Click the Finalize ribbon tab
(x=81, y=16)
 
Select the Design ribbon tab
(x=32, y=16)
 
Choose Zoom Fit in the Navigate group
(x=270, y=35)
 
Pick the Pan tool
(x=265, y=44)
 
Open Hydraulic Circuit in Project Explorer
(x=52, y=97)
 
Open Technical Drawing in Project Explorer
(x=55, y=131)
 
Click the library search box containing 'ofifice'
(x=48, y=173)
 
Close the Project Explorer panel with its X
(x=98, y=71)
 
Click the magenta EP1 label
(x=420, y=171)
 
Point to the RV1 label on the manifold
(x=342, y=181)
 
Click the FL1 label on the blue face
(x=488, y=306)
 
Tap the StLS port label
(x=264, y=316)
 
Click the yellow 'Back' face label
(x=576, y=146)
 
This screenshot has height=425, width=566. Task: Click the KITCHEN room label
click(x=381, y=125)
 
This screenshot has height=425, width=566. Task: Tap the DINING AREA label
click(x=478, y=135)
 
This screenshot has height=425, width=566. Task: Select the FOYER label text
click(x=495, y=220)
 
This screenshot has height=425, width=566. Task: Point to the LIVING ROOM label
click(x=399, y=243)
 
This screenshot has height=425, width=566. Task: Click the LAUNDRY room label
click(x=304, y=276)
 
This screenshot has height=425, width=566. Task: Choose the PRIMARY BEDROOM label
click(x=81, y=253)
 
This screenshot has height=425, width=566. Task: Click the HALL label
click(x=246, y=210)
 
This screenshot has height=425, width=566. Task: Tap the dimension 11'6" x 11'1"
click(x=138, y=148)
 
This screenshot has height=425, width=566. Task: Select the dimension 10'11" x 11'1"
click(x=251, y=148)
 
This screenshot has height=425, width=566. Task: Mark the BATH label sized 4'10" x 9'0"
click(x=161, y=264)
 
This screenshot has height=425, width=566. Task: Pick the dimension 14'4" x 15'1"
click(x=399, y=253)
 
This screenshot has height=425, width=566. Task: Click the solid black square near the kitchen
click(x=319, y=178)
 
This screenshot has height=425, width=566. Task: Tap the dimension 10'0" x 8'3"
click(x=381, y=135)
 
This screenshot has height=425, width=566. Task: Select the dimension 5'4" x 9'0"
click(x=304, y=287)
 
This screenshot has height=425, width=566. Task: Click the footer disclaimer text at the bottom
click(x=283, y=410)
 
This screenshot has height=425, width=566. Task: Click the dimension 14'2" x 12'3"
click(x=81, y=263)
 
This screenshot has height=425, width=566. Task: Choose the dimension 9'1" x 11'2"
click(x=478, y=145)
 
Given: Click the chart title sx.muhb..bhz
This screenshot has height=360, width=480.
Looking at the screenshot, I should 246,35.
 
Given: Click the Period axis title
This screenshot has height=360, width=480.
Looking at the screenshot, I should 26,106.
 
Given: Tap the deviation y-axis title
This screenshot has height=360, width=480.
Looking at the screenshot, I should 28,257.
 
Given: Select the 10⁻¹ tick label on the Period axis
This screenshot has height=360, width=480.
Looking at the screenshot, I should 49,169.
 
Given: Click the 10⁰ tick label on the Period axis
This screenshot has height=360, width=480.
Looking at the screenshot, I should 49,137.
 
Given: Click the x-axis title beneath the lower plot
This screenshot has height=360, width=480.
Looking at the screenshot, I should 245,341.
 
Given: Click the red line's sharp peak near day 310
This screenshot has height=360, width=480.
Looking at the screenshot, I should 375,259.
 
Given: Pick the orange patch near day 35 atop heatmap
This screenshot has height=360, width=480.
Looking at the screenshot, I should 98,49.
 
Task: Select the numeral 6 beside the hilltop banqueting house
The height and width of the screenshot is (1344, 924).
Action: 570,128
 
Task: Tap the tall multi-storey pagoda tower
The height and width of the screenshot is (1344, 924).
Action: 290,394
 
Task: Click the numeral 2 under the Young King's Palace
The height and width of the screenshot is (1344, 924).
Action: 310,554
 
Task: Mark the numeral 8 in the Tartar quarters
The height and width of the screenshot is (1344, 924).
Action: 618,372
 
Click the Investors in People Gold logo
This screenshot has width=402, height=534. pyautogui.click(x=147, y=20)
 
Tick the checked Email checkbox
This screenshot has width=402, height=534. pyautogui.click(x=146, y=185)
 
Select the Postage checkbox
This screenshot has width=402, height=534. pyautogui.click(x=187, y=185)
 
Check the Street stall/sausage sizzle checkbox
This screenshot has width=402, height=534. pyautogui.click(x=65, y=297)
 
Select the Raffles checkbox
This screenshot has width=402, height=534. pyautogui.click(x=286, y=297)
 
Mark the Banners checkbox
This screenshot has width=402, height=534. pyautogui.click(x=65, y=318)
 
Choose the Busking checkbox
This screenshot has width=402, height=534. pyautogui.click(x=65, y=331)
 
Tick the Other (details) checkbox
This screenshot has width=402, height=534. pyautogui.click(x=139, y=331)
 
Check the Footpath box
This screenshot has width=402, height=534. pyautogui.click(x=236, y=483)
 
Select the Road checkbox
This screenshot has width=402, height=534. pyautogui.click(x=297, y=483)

**Your instructions**
Copy out the entire listing above line for line, keeping every word, number, and punctuation mark unchanged.

**Complete answer**
Click the Finalize ribbon tab
(x=81, y=16)
 
Select the Design ribbon tab
(x=32, y=16)
 
Choose Zoom Fit in the Navigate group
(x=270, y=35)
 
Pick the Pan tool
(x=265, y=44)
 
Open Hydraulic Circuit in Project Explorer
(x=52, y=97)
 
Open Technical Drawing in Project Explorer
(x=55, y=131)
 
Click the library search box containing 'ofifice'
(x=48, y=173)
 
Close the Project Explorer panel with its X
(x=98, y=71)
 
Click the magenta EP1 label
(x=420, y=171)
 
Point to the RV1 label on the manifold
(x=342, y=181)
 
Click the FL1 label on the blue face
(x=488, y=306)
 
Tap the StLS port label
(x=264, y=316)
 
Click the yellow 'Back' face label
(x=576, y=146)
 
This screenshot has height=425, width=566. Task: Click the KITCHEN room label
click(x=381, y=125)
 
This screenshot has height=425, width=566. Task: Tap the DINING AREA label
click(x=478, y=135)
 
This screenshot has height=425, width=566. Task: Select the FOYER label text
click(x=495, y=220)
 
This screenshot has height=425, width=566. Task: Point to the LIVING ROOM label
click(x=399, y=243)
 
This screenshot has height=425, width=566. Task: Click the LAUNDRY room label
click(x=304, y=276)
 
This screenshot has height=425, width=566. Task: Choose the PRIMARY BEDROOM label
click(x=81, y=253)
 
This screenshot has height=425, width=566. Task: Click the HALL label
click(x=246, y=210)
 
This screenshot has height=425, width=566. Task: Tap the dimension 11'6" x 11'1"
click(x=138, y=148)
 
This screenshot has height=425, width=566. Task: Select the dimension 10'11" x 11'1"
click(x=251, y=148)
 
This screenshot has height=425, width=566. Task: Mark the BATH label sized 4'10" x 9'0"
click(x=161, y=264)
 
This screenshot has height=425, width=566. Task: Pick the dimension 14'4" x 15'1"
click(x=399, y=253)
 
This screenshot has height=425, width=566. Task: Click the solid black square near the kitchen
click(x=319, y=178)
 
This screenshot has height=425, width=566. Task: Tap the dimension 10'0" x 8'3"
click(x=381, y=135)
 
This screenshot has height=425, width=566. Task: Select the dimension 5'4" x 9'0"
click(x=304, y=287)
 
This screenshot has height=425, width=566. Task: Click the footer disclaimer text at the bottom
click(x=283, y=410)
 
This screenshot has height=425, width=566. Task: Click the dimension 14'2" x 12'3"
click(x=81, y=263)
 
This screenshot has height=425, width=566. Task: Choose the dimension 9'1" x 11'2"
click(x=478, y=145)
 
Given: Click the chart title sx.muhb..bhz
This screenshot has height=360, width=480.
Looking at the screenshot, I should 246,35.
 
Given: Click the Period axis title
This screenshot has height=360, width=480.
Looking at the screenshot, I should 26,106.
 
Given: Tap the deviation y-axis title
This screenshot has height=360, width=480.
Looking at the screenshot, I should 28,257.
 
Given: Select the 10⁻¹ tick label on the Period axis
This screenshot has height=360, width=480.
Looking at the screenshot, I should 49,169.
 
Given: Click the 10⁰ tick label on the Period axis
This screenshot has height=360, width=480.
Looking at the screenshot, I should 49,137.
 
Given: Click the x-axis title beneath the lower plot
This screenshot has height=360, width=480.
Looking at the screenshot, I should 245,341.
 
Given: Click the red line's sharp peak near day 310
This screenshot has height=360, width=480.
Looking at the screenshot, I should 375,259.
 
Given: Pick the orange patch near day 35 atop heatmap
This screenshot has height=360, width=480.
Looking at the screenshot, I should 98,49.
 
Task: Select the numeral 6 beside the hilltop banqueting house
The height and width of the screenshot is (1344, 924).
Action: 570,128
 
Task: Tap the tall multi-storey pagoda tower
The height and width of the screenshot is (1344, 924).
Action: 290,394
 
Task: Click the numeral 2 under the Young King's Palace
The height and width of the screenshot is (1344, 924).
Action: 310,554
 
Task: Mark the numeral 8 in the Tartar quarters
The height and width of the screenshot is (1344, 924).
Action: 618,372
 
Click the Investors in People Gold logo
This screenshot has width=402, height=534. pyautogui.click(x=147, y=20)
 
Tick the checked Email checkbox
This screenshot has width=402, height=534. pyautogui.click(x=146, y=185)
 
Select the Postage checkbox
This screenshot has width=402, height=534. pyautogui.click(x=187, y=185)
 
Check the Street stall/sausage sizzle checkbox
This screenshot has width=402, height=534. pyautogui.click(x=65, y=297)
 
Select the Raffles checkbox
This screenshot has width=402, height=534. pyautogui.click(x=286, y=297)
 
Mark the Banners checkbox
This screenshot has width=402, height=534. pyautogui.click(x=65, y=318)
 
Choose the Busking checkbox
This screenshot has width=402, height=534. pyautogui.click(x=65, y=331)
 
Tick the Other (details) checkbox
This screenshot has width=402, height=534. pyautogui.click(x=139, y=331)
 
Check the Footpath box
This screenshot has width=402, height=534. pyautogui.click(x=236, y=483)
 
Select the Road checkbox
This screenshot has width=402, height=534. pyautogui.click(x=297, y=483)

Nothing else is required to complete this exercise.